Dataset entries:
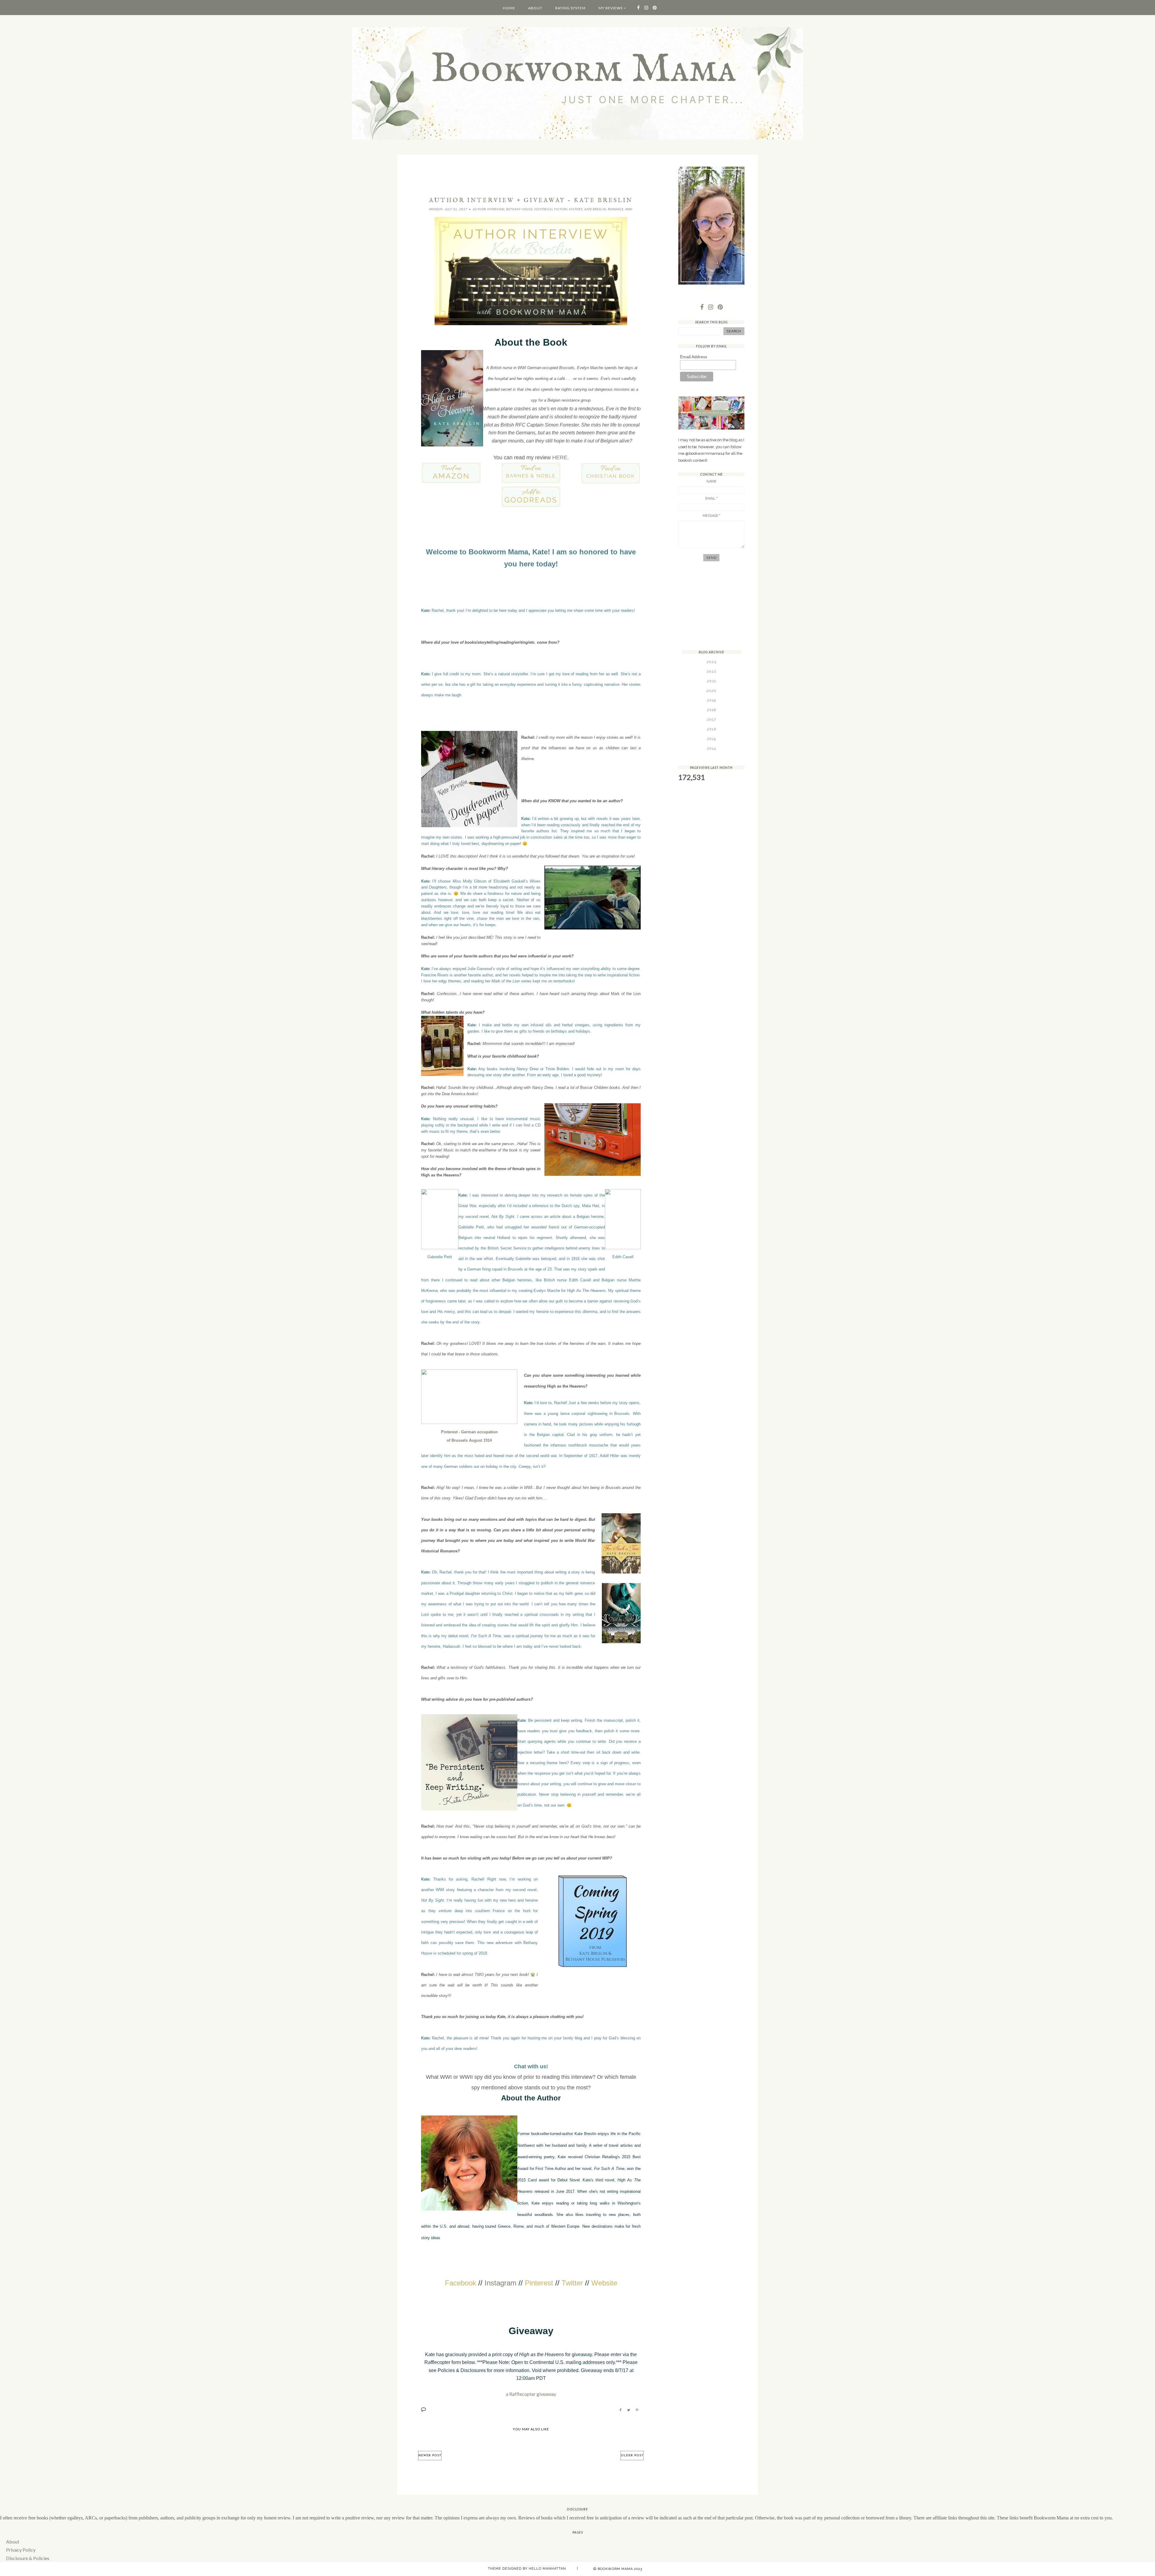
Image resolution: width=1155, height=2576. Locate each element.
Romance (616, 209)
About (535, 8)
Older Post (632, 2455)
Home (509, 8)
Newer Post (429, 2455)
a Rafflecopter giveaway (531, 2394)
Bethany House (519, 209)
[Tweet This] (628, 2410)
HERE (559, 457)
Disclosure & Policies (27, 2558)
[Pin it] (637, 2410)
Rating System (570, 8)
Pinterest (539, 2283)
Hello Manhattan (547, 2569)
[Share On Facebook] (620, 2410)
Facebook (460, 2283)
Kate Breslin (595, 209)
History (576, 209)
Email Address (693, 356)
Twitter (572, 2283)
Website (604, 2283)
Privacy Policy (20, 2550)
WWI (629, 209)
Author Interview (488, 209)
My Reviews (611, 8)
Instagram (500, 2283)
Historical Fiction (550, 209)
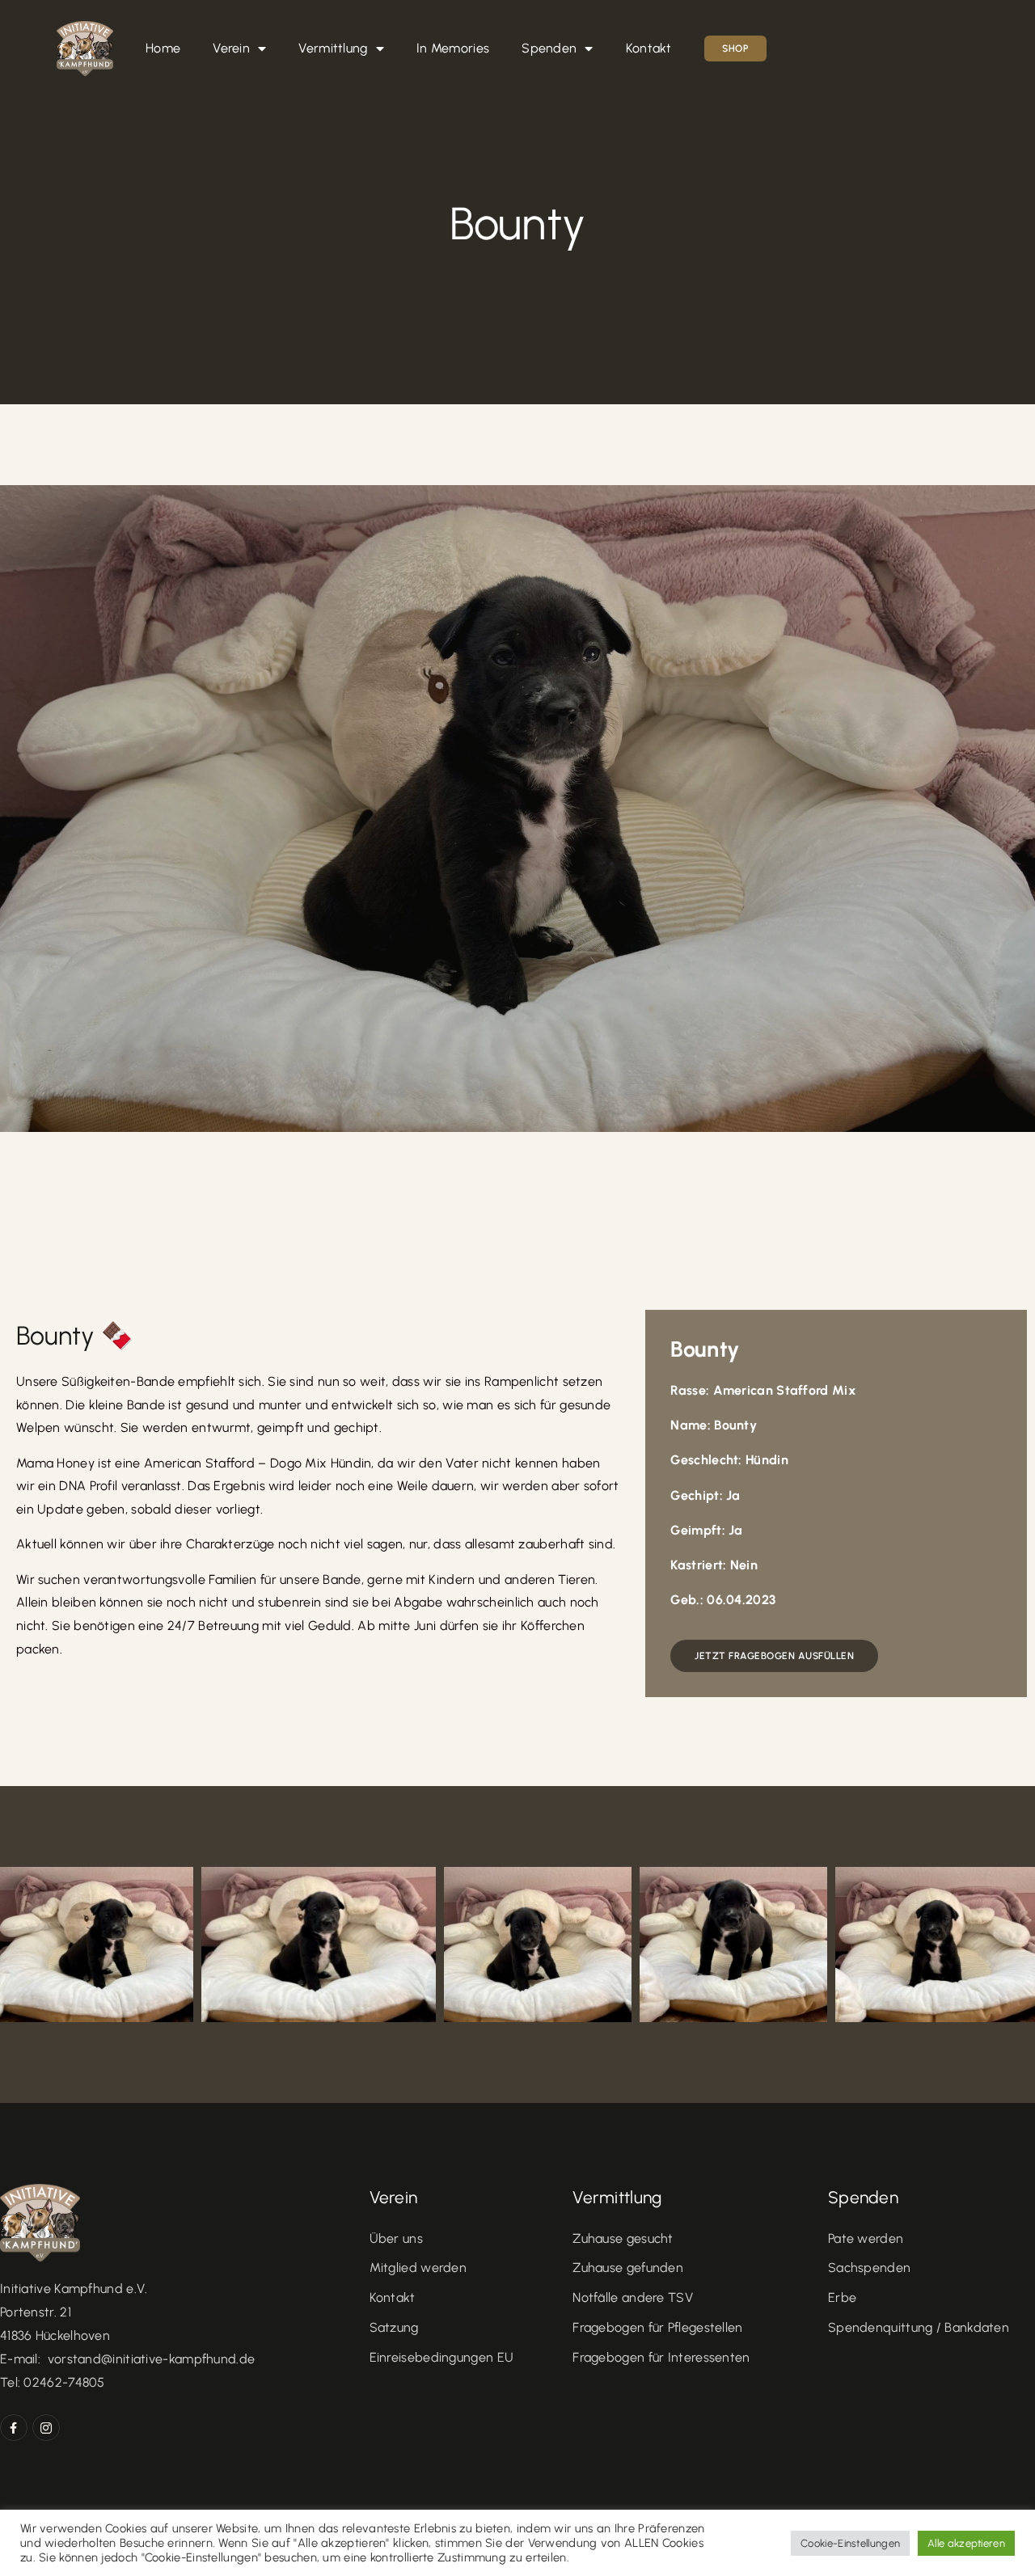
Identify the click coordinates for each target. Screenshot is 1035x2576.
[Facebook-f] (13, 2428)
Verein (231, 48)
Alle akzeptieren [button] (966, 2543)
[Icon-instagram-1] (46, 2428)
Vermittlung (332, 48)
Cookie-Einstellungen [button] (850, 2543)
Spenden (549, 48)
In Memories (452, 48)
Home (163, 48)
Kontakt (649, 48)
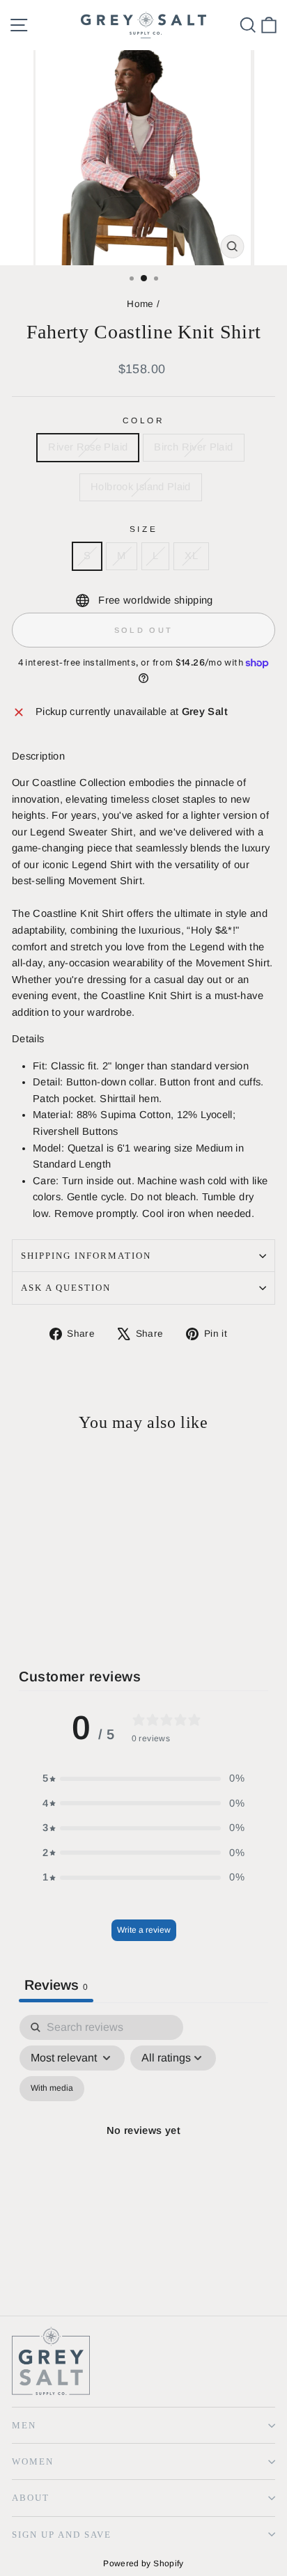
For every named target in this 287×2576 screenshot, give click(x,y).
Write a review (144, 1930)
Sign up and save (61, 2534)
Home (140, 304)
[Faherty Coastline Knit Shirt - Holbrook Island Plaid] (52, 1611)
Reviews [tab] (56, 1985)
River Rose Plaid (87, 447)
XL (191, 555)
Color (144, 420)
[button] (143, 1778)
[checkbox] (52, 2088)
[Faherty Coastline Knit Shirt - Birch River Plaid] (36, 1611)
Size (143, 528)
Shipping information (86, 1255)
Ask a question (66, 1287)
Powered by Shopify (143, 2563)
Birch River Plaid (193, 447)
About (30, 2497)
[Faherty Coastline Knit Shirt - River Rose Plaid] (20, 1611)
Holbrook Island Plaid (141, 486)
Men (24, 2425)
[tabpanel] (143, 2147)
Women (33, 2461)
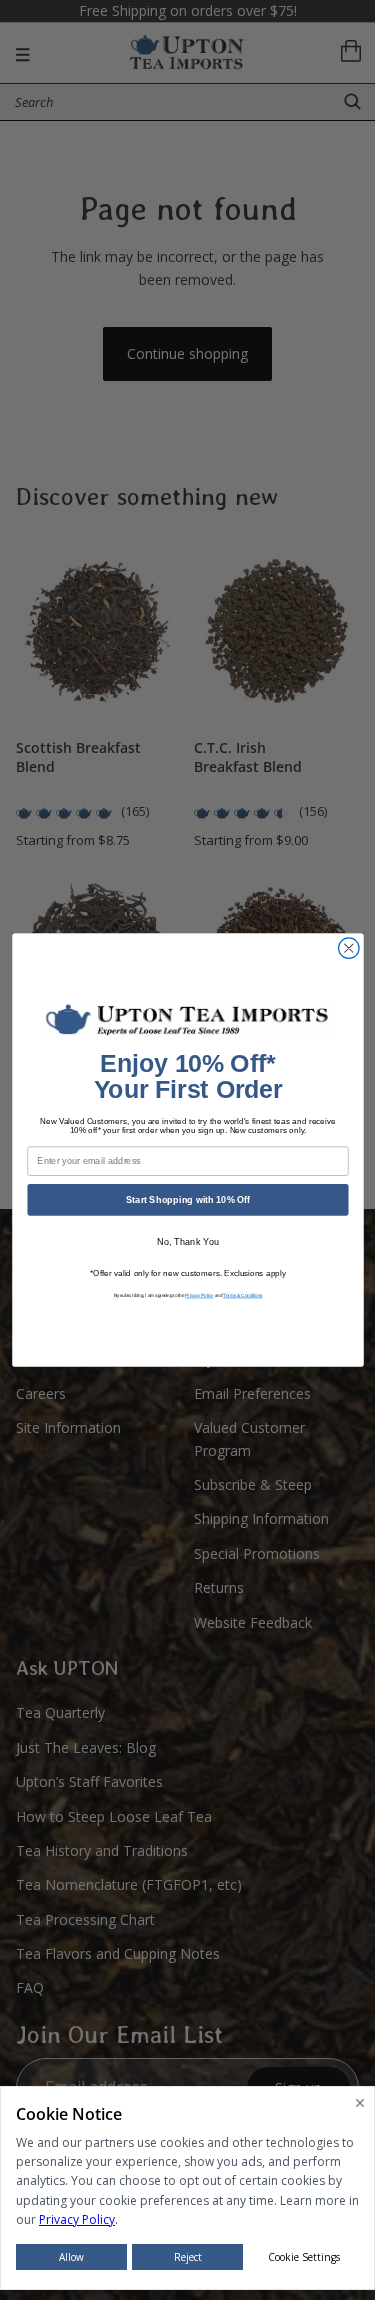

◆ WHAT TO DO ◆
Output the data above in full and exactly, with every image left out.

◆ REPLY ◆
Image resolution: width=1155, height=2576. Locate each element.
Romance (616, 209)
About (535, 8)
Older Post (632, 2455)
Home (509, 8)
Newer Post (429, 2455)
a Rafflecopter giveaway (531, 2394)
Bethany House (519, 209)
[Tweet This] (628, 2410)
HERE (559, 457)
Disclosure & Policies (27, 2558)
[Pin it] (637, 2410)
Rating System (570, 8)
Pinterest (539, 2283)
Hello Manhattan (547, 2569)
[Share On Facebook] (620, 2410)
Facebook (460, 2283)
Kate Breslin (595, 209)
History (576, 209)
Email Address (693, 356)
Twitter (572, 2283)
Website (604, 2283)
Privacy Policy (20, 2550)
WWI (629, 209)
Author Interview (488, 209)
My Reviews (611, 8)
Instagram (500, 2283)
Historical Fiction (550, 209)
Identify the click coordinates for each target. Screenshot is 1035x2576.
[Facebook-f] (13, 2428)
Verein (231, 48)
Alle akzeptieren [button] (966, 2543)
[Icon-instagram-1] (46, 2428)
Vermittlung (332, 48)
Cookie-Einstellungen [button] (850, 2543)
Spenden (549, 48)
In Memories (452, 48)
Home (163, 48)
Kontakt (649, 48)
For every named target in this 287×2576 screenshot, give click(x,y).
Write a review (144, 1930)
Sign up and save (61, 2534)
Home (140, 304)
[Faherty Coastline Knit Shirt - Holbrook Island Plaid] (52, 1611)
Reviews [tab] (56, 1985)
River Rose Plaid (87, 447)
XL (191, 555)
Color (144, 420)
[button] (143, 1778)
[checkbox] (52, 2088)
[Faherty Coastline Knit Shirt - Birch River Plaid] (36, 1611)
Size (143, 528)
Shipping information (86, 1255)
Ask a question (66, 1287)
Powered by Shopify (143, 2563)
Birch River Plaid (193, 447)
About (30, 2497)
[Faherty Coastline Knit Shirt - River Rose Plaid] (20, 1611)
Holbrook Island Plaid (141, 486)
Men (24, 2425)
[tabpanel] (143, 2147)
Women (33, 2461)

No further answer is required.